Go to the Hospital at Your Own Risk

A good friend has started telling her husband, “don’t let them take me.”

She’s not a drug dealer or a tax cheat terrified of the cops finding her, but someone who has seen both her parents enter hospitals for minor problems . . . and leave dead. The “they” she doesn’t want are EMTs who might load her into an ambulance and take her to the nearest ER (unless it’s after a car crash or other trauma; she’s not completely crazy).

So I’m not going to tell her that HealthGrades, a private company in Golden, Col., that rates hospitals, nursing homes and physicians found that from 2004 to 2006, medical errors at U.S. hospitals killed 270,491 people. And that’s just Medicare patients.

The company analyzed 41 million Medicare records for those years, from almost all of the nearly 5,000 non-federal hospitals. It looked for 16 kinds of medical errors, ranging from pulmonary embolism or deep vein thrombosis (clots that develop after surgery; the patient should have been monitored better and given blood thinners), post-operative sepsis (infection), and post-operative abdominal wound separation/splitting to bed sores (the nurses weren’t turning the patient enough and watching for the first signs of sores) and leaving a tool or anything else inside a surgical patient (enough said). It found 1.1 million mistakes in the three years studied. Do the math, and you’ll see that about one-fifth of the mistakes were fatal.

HealthGrades isn't unrealistic. Of course some mistakes can't be helped. Of the 270,491 deaths from these so-called “patient safety incidents,” finds HealthGrades, “238,337 were potentially preventable.” That's almost quarter-million people who might be alive today.

If you’re treated at a top hospital, your chance of falling victim to a medical error is 43 percent less than if you’re at a poor hospital, HealthGrades found. “While many U.S. hospitals have taken extensive action to prevent medical errors, the prevalence of likely preventable patient safety incidents is taking a costly toll,” Dr. Samantha Collier, HealthGrades' chief medical officer and the primary author of the study, said in a statement. “HealthGrades has documented in numerous studies the significant and largely unchanging gap between top- performing and poor-performing hospitals.”

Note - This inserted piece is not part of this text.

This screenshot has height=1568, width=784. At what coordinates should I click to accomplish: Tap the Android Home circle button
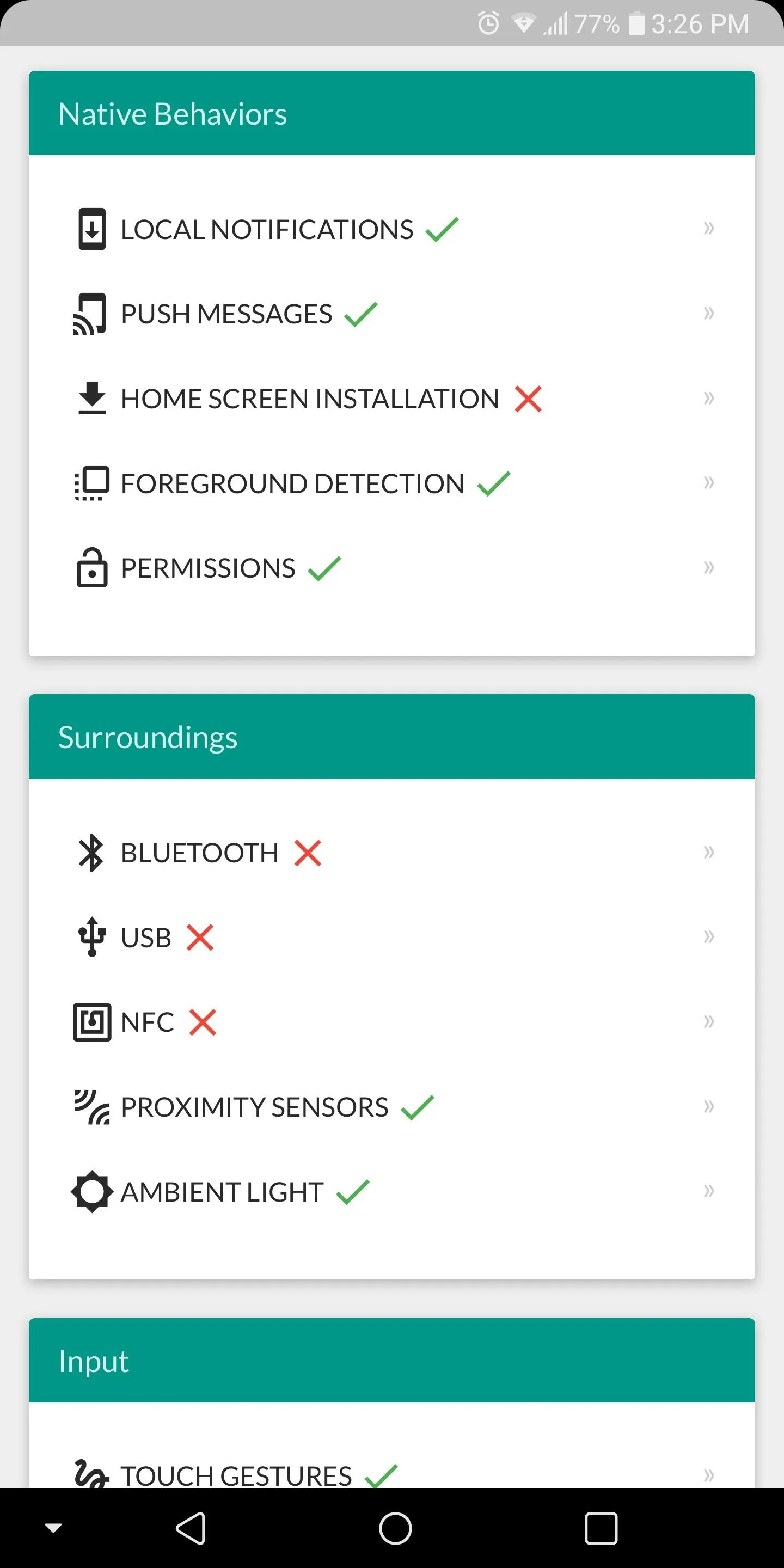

The company has posted the results, so you can find the hospital where your friendly local EMT guys are likely to take you.

What can patients, or their families, do? Assume nothing. Ask the nurses if your bedridden father has been turned, so he doesn’t develop bed sores. Ask if your hospitalized mother has been checked for blood clots in her legs. Find the doctor who’s overseeing the patient’s care, and don’t be shy about asking lots of questions and pestering him or her. If the patient is basically immobile—a good way to develop clots—where’s the physical therapist to have him do exercises sitting or lying down? See that little dispenser of hand sanitizer by the door? Don’t let anyone touch the patient without first using it. As for what you can do about forceps left in mom’s abdomen during surgery, against some stupidity even the gods are helpless.